begin Data provided

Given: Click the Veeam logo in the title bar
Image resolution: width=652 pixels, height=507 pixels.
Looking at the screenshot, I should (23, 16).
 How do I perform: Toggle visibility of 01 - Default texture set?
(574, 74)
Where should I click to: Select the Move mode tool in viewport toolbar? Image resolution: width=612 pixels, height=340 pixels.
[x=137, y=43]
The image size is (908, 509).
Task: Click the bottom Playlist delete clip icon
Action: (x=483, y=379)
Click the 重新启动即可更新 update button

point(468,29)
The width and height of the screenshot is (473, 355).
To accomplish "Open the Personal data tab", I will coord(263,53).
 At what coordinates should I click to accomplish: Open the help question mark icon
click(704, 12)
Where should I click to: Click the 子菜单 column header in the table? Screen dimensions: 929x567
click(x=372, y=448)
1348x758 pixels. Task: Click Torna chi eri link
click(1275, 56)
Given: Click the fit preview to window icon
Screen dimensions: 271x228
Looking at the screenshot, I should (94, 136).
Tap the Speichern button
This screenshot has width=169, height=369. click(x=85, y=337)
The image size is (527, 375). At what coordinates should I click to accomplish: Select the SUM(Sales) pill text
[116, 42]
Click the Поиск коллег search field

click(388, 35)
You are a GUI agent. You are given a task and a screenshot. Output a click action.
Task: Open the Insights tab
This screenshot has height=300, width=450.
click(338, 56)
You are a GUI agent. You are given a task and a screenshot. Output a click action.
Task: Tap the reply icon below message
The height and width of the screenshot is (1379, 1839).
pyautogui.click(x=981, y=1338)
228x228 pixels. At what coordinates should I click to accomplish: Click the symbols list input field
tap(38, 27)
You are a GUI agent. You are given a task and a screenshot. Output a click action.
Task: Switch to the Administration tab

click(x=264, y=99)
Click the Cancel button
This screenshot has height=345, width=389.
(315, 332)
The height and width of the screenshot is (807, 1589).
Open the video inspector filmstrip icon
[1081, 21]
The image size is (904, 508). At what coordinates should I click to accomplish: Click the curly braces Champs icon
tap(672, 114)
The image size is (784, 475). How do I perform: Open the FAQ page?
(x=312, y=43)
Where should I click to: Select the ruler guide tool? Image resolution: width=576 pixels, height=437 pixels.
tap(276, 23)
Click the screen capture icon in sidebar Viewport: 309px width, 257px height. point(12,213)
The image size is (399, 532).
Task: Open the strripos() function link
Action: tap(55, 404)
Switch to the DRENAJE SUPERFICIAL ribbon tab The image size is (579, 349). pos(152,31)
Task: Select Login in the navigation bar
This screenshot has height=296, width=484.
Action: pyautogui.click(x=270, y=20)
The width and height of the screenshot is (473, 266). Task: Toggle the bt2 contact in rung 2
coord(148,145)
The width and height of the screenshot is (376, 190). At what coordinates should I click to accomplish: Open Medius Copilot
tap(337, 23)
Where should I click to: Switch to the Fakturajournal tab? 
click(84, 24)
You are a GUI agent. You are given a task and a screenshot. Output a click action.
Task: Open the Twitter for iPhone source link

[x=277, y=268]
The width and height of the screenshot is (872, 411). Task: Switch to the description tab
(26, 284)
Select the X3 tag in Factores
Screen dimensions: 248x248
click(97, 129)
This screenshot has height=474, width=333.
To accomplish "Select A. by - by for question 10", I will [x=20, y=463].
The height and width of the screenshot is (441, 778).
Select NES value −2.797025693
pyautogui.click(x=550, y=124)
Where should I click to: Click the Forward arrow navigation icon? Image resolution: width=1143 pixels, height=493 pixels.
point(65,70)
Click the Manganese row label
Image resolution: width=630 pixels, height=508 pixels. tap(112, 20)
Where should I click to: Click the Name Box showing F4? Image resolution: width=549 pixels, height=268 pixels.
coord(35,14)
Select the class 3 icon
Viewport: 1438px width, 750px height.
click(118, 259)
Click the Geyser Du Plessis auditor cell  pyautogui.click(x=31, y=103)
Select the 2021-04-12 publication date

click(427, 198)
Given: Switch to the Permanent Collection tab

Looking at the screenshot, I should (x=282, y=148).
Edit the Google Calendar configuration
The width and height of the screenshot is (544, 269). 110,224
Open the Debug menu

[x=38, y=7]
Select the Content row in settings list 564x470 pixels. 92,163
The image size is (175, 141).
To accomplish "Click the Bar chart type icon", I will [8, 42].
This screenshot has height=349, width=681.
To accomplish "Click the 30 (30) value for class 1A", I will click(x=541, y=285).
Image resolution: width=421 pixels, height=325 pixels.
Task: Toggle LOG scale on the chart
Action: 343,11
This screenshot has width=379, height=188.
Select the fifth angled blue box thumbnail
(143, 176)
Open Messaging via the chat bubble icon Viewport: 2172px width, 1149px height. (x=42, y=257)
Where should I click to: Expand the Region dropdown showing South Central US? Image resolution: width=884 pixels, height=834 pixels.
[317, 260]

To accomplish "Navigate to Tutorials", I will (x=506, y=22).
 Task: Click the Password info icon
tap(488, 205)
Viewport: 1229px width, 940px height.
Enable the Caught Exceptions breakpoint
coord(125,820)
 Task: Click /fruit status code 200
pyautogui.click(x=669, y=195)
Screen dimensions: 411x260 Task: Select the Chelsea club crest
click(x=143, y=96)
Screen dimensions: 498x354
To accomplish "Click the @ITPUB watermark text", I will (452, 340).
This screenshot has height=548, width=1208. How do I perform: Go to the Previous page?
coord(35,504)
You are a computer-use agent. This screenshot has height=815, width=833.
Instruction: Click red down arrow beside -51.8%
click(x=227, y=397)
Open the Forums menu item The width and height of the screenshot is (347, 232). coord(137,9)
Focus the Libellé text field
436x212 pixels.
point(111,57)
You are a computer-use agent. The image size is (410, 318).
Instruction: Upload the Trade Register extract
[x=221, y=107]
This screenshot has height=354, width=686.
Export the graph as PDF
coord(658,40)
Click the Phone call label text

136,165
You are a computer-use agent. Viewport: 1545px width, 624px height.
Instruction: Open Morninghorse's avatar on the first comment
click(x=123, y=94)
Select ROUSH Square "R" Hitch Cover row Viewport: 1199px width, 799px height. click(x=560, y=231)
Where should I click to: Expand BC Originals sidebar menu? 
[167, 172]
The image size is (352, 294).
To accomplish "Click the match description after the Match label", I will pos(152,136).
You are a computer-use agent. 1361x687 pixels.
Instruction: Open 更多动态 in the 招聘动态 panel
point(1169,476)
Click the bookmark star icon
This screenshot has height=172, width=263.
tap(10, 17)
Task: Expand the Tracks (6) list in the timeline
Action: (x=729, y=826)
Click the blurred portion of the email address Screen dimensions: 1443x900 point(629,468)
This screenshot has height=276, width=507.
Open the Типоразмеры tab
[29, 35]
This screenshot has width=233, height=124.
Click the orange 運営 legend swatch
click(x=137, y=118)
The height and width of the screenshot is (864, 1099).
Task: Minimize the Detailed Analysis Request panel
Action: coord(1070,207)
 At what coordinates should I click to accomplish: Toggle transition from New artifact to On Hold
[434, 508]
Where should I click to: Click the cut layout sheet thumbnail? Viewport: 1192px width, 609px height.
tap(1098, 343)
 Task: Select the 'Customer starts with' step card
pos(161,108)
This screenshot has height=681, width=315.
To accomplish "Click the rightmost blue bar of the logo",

end Data provided

| Work instructions |
Can you give these lines again with every "Screen dimensions" renamed to "Display size", leaving everything else unchanged?

| Finished exercise |
Given: Click the Veeam logo in the title bar
Image resolution: width=652 pixels, height=507 pixels.
Looking at the screenshot, I should (23, 16).
 How do I perform: Toggle visibility of 01 - Default texture set?
(574, 74)
Where should I click to: Select the Move mode tool in viewport toolbar? Image resolution: width=612 pixels, height=340 pixels.
[x=137, y=43]
The image size is (908, 509).
Task: Click the bottom Playlist delete clip icon
Action: (x=483, y=379)
Click the 重新启动即可更新 update button

point(468,29)
The width and height of the screenshot is (473, 355).
To accomplish "Open the Personal data tab", I will coord(263,53).
 At what coordinates should I click to accomplish: Open the help question mark icon
click(704, 12)
Where should I click to: Click the 子菜单 column header in the table? Display size: 929x567
click(x=372, y=448)
1348x758 pixels. Task: Click Torna chi eri link
click(1275, 56)
Given: Click the fit preview to window icon
Display size: 271x228
Looking at the screenshot, I should (94, 136).
Tap the Speichern button
This screenshot has width=169, height=369. click(x=85, y=337)
The image size is (527, 375). At what coordinates should I click to accomplish: Select the SUM(Sales) pill text
[116, 42]
Click the Поиск коллег search field

click(388, 35)
You are a GUI agent. You are given a task and a screenshot. Output a click action.
Task: Open the Insights tab
This screenshot has height=300, width=450.
click(338, 56)
You are a GUI agent. You are given a task and a screenshot. Output a click action.
Task: Tap the reply icon below message
The height and width of the screenshot is (1379, 1839).
pyautogui.click(x=981, y=1338)
228x228 pixels. At what coordinates should I click to accomplish: Click the symbols list input field
tap(38, 27)
You are a GUI agent. You are given a task and a screenshot. Output a click action.
Task: Switch to the Administration tab

click(x=264, y=99)
Click the Cancel button
This screenshot has height=345, width=389.
(315, 332)
The height and width of the screenshot is (807, 1589).
Open the video inspector filmstrip icon
[1081, 21]
The image size is (904, 508). At what coordinates should I click to accomplish: Click the curly braces Champs icon
tap(672, 114)
The image size is (784, 475). How do I perform: Open the FAQ page?
(x=312, y=43)
Where should I click to: Select the ruler guide tool? Image resolution: width=576 pixels, height=437 pixels.
tap(276, 23)
Click the screen capture icon in sidebar Viewport: 309px width, 257px height. point(12,213)
The image size is (399, 532).
Task: Open the strripos() function link
Action: tap(55, 404)
Switch to the DRENAJE SUPERFICIAL ribbon tab The image size is (579, 349). pos(152,31)
Task: Select Login in the navigation bar
This screenshot has height=296, width=484.
Action: pyautogui.click(x=270, y=20)
The width and height of the screenshot is (473, 266). Task: Toggle the bt2 contact in rung 2
coord(148,145)
The width and height of the screenshot is (376, 190). At what coordinates should I click to accomplish: Open Medius Copilot
tap(337, 23)
Where should I click to: Switch to the Fakturajournal tab? 
click(84, 24)
You are a GUI agent. You are given a task and a screenshot. Output a click action.
Task: Open the Twitter for iPhone source link

[x=277, y=268]
The width and height of the screenshot is (872, 411). Task: Switch to the description tab
(26, 284)
Select the X3 tag in Factores
Display size: 248x248
click(97, 129)
This screenshot has height=474, width=333.
To accomplish "Select A. by - by for question 10", I will [x=20, y=463].
The height and width of the screenshot is (441, 778).
Select NES value −2.797025693
pyautogui.click(x=550, y=124)
Where should I click to: Click the Forward arrow navigation icon? Image resolution: width=1143 pixels, height=493 pixels.
point(65,70)
Click the Manganese row label
Image resolution: width=630 pixels, height=508 pixels. tap(112, 20)
Where should I click to: Click the Name Box showing F4? Image resolution: width=549 pixels, height=268 pixels.
coord(35,14)
Select the class 3 icon
Viewport: 1438px width, 750px height.
click(118, 259)
Click the Geyser Du Plessis auditor cell  pyautogui.click(x=31, y=103)
Select the 2021-04-12 publication date

click(427, 198)
Given: Switch to the Permanent Collection tab

Looking at the screenshot, I should (x=282, y=148).
Edit the Google Calendar configuration
The width and height of the screenshot is (544, 269). 110,224
Open the Debug menu

[x=38, y=7]
Select the Content row in settings list 564x470 pixels. 92,163
The image size is (175, 141).
To accomplish "Click the Bar chart type icon", I will [8, 42].
This screenshot has height=349, width=681.
To accomplish "Click the 30 (30) value for class 1A", I will click(x=541, y=285).
Image resolution: width=421 pixels, height=325 pixels.
Task: Toggle LOG scale on the chart
Action: 343,11
This screenshot has width=379, height=188.
Select the fifth angled blue box thumbnail
(143, 176)
Open Messaging via the chat bubble icon Viewport: 2172px width, 1149px height. (x=42, y=257)
Where should I click to: Expand the Region dropdown showing South Central US? Image resolution: width=884 pixels, height=834 pixels.
[317, 260]

To accomplish "Navigate to Tutorials", I will (x=506, y=22).
 Task: Click the Password info icon
tap(488, 205)
Viewport: 1229px width, 940px height.
Enable the Caught Exceptions breakpoint
coord(125,820)
 Task: Click /fruit status code 200
pyautogui.click(x=669, y=195)
Display size: 411x260 Task: Select the Chelsea club crest
click(x=143, y=96)
Display size: 498x354
To accomplish "Click the @ITPUB watermark text", I will (452, 340).
This screenshot has height=548, width=1208. How do I perform: Go to the Previous page?
coord(35,504)
You are a computer-use agent. This screenshot has height=815, width=833.
Instruction: Click red down arrow beside -51.8%
click(x=227, y=397)
Open the Forums menu item The width and height of the screenshot is (347, 232). coord(137,9)
Focus the Libellé text field
436x212 pixels.
point(111,57)
You are a computer-use agent. The image size is (410, 318).
Instruction: Upload the Trade Register extract
[x=221, y=107]
This screenshot has height=354, width=686.
Export the graph as PDF
coord(658,40)
Click the Phone call label text

136,165
You are a computer-use agent. Viewport: 1545px width, 624px height.
Instruction: Open Morninghorse's avatar on the first comment
click(x=123, y=94)
Select ROUSH Square "R" Hitch Cover row Viewport: 1199px width, 799px height. click(x=560, y=231)
Where should I click to: Expand BC Originals sidebar menu? 
[167, 172]
The image size is (352, 294).
To accomplish "Click the match description after the Match label", I will pos(152,136).
You are a computer-use agent. 1361x687 pixels.
Instruction: Open 更多动态 in the 招聘动态 panel
point(1169,476)
Click the bookmark star icon
This screenshot has height=172, width=263.
tap(10, 17)
Task: Expand the Tracks (6) list in the timeline
Action: (x=729, y=826)
Click the blurred portion of the email address Display size: 1443x900 point(629,468)
This screenshot has height=276, width=507.
Open the Типоразмеры tab
[29, 35]
This screenshot has width=233, height=124.
Click the orange 運営 legend swatch
click(x=137, y=118)
The height and width of the screenshot is (864, 1099).
Task: Minimize the Detailed Analysis Request panel
Action: coord(1070,207)
 At what coordinates should I click to accomplish: Toggle transition from New artifact to On Hold
[434, 508]
Where should I click to: Click the cut layout sheet thumbnail? Viewport: 1192px width, 609px height.
tap(1098, 343)
 Task: Select the 'Customer starts with' step card
pos(161,108)
This screenshot has height=681, width=315.
To accomplish "Click the rightmost blue bar of the logo",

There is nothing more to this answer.